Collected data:
● ● ●

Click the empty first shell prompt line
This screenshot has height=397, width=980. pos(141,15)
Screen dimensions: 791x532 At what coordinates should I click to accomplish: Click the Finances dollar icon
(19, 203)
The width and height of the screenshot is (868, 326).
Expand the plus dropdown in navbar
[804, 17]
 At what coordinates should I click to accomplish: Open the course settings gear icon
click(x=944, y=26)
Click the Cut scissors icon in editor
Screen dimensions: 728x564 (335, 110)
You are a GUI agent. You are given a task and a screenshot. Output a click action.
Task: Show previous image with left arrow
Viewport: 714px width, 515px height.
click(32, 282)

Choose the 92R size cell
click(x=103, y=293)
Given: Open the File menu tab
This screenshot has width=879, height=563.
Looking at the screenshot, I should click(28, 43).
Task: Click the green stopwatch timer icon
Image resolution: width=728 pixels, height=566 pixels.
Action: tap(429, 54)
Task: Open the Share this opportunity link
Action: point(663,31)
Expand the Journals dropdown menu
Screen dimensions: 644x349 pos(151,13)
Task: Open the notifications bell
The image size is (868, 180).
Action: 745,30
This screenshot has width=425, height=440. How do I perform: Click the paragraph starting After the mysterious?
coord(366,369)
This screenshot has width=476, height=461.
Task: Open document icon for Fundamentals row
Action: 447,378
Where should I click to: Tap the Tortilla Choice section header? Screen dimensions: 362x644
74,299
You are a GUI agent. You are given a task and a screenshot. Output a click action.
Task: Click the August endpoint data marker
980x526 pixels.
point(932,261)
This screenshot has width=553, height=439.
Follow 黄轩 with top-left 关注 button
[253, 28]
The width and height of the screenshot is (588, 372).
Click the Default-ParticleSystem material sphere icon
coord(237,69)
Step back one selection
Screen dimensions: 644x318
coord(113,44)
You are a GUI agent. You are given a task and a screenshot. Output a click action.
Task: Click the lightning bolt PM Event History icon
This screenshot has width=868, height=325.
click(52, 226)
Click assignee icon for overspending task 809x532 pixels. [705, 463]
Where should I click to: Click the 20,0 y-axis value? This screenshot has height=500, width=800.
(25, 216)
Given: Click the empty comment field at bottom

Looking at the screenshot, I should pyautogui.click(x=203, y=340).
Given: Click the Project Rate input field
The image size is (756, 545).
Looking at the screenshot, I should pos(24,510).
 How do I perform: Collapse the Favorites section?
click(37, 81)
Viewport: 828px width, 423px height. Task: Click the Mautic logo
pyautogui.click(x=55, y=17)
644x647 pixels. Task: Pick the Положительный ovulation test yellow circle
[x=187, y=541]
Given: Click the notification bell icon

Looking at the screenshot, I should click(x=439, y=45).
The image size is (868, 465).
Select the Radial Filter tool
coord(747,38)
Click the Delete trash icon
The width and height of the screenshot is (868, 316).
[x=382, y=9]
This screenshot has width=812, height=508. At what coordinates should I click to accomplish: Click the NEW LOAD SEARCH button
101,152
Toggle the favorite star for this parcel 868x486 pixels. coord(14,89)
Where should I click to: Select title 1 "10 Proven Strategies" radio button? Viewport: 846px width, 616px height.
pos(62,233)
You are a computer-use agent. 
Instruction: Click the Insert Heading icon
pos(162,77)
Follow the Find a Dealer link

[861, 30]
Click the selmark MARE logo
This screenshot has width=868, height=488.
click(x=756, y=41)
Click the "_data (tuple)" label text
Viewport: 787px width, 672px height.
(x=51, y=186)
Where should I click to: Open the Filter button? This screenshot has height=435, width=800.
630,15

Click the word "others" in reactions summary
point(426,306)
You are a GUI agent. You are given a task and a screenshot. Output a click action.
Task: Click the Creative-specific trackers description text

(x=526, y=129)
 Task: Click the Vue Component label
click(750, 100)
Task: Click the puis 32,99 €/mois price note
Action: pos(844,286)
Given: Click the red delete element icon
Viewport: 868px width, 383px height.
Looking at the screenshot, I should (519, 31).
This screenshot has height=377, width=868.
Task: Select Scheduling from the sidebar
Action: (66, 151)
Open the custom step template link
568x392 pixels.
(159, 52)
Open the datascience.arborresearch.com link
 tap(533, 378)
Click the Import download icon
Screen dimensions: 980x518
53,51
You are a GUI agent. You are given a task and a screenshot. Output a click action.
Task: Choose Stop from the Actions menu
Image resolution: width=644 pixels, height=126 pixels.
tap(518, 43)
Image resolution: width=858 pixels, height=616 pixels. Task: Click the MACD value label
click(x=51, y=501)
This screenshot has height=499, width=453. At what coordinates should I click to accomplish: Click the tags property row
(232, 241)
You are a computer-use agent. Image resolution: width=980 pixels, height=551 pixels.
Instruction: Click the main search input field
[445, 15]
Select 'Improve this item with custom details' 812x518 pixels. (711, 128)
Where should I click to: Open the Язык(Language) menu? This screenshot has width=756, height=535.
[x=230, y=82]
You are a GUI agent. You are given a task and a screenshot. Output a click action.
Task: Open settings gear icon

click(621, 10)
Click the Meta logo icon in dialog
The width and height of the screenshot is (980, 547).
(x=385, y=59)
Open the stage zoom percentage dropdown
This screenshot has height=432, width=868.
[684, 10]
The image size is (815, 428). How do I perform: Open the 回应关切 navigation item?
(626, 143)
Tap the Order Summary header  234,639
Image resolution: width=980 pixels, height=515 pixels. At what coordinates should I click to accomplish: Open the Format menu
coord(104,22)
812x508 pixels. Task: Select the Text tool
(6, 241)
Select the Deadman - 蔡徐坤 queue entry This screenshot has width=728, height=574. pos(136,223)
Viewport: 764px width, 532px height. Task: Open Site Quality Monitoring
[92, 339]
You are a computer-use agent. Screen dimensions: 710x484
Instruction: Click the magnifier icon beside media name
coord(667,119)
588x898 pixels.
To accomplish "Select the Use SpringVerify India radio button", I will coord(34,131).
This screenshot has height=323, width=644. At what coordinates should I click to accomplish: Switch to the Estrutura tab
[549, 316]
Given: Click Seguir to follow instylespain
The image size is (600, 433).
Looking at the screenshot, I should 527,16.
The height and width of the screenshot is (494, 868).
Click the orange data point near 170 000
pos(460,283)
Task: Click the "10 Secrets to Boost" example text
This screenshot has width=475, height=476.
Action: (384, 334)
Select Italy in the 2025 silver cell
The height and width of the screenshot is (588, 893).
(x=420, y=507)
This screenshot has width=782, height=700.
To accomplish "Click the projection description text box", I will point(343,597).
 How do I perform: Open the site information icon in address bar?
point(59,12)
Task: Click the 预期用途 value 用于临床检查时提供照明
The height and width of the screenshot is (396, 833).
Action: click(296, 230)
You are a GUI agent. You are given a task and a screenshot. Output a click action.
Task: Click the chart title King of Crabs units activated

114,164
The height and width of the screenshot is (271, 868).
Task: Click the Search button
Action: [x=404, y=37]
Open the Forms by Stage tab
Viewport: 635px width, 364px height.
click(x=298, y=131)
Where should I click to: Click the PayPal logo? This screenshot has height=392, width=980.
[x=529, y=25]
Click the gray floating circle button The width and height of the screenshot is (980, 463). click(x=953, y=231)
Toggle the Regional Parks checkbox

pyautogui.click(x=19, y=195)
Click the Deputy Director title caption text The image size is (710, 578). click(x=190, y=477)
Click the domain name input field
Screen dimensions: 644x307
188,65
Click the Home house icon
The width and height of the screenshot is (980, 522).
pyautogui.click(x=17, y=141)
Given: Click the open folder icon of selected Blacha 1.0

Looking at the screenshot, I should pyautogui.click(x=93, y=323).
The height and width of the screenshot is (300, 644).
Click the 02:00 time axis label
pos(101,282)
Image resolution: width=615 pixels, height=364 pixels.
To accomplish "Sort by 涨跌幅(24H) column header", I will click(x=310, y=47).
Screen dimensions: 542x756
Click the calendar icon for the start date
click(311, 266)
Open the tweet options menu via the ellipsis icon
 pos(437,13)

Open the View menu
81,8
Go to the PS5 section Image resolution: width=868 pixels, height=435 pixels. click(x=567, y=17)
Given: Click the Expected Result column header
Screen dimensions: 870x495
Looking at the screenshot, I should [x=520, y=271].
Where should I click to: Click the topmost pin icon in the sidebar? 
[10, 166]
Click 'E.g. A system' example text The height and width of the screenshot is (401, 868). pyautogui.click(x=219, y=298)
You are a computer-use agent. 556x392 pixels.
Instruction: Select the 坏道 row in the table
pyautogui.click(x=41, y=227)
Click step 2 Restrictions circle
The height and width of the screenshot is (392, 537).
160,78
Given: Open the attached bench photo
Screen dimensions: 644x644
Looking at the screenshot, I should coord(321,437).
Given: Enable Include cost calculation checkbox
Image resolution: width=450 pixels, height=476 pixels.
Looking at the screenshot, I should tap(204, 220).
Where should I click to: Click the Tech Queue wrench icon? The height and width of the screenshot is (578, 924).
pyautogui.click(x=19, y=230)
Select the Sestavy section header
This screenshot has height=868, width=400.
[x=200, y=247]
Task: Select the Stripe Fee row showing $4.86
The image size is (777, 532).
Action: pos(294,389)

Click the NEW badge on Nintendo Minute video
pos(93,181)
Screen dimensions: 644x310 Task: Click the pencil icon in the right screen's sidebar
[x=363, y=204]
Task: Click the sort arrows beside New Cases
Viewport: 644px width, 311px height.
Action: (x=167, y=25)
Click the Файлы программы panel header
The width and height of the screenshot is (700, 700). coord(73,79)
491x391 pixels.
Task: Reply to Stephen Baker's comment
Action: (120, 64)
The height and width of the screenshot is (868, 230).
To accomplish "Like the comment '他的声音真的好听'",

● ● ●

Your instructions: Starting at the first line of the records above, please copy every line exactly through the line containing "Task: Click the green stopwatch timer icon", and stop there.

Response to this exercise:
Click the empty first shell prompt line
This screenshot has height=397, width=980. pos(141,15)
Screen dimensions: 791x532 At what coordinates should I click to accomplish: Click the Finances dollar icon
(19, 203)
The width and height of the screenshot is (868, 326).
Expand the plus dropdown in navbar
[804, 17]
 At what coordinates should I click to accomplish: Open the course settings gear icon
click(x=944, y=26)
Click the Cut scissors icon in editor
Screen dimensions: 728x564 (335, 110)
You are a GUI agent. You are given a task and a screenshot. Output a click action.
Task: Show previous image with left arrow
Viewport: 714px width, 515px height.
click(32, 282)

Choose the 92R size cell
click(x=103, y=293)
Given: Open the File menu tab
This screenshot has width=879, height=563.
Looking at the screenshot, I should click(28, 43).
Task: Click the green stopwatch timer icon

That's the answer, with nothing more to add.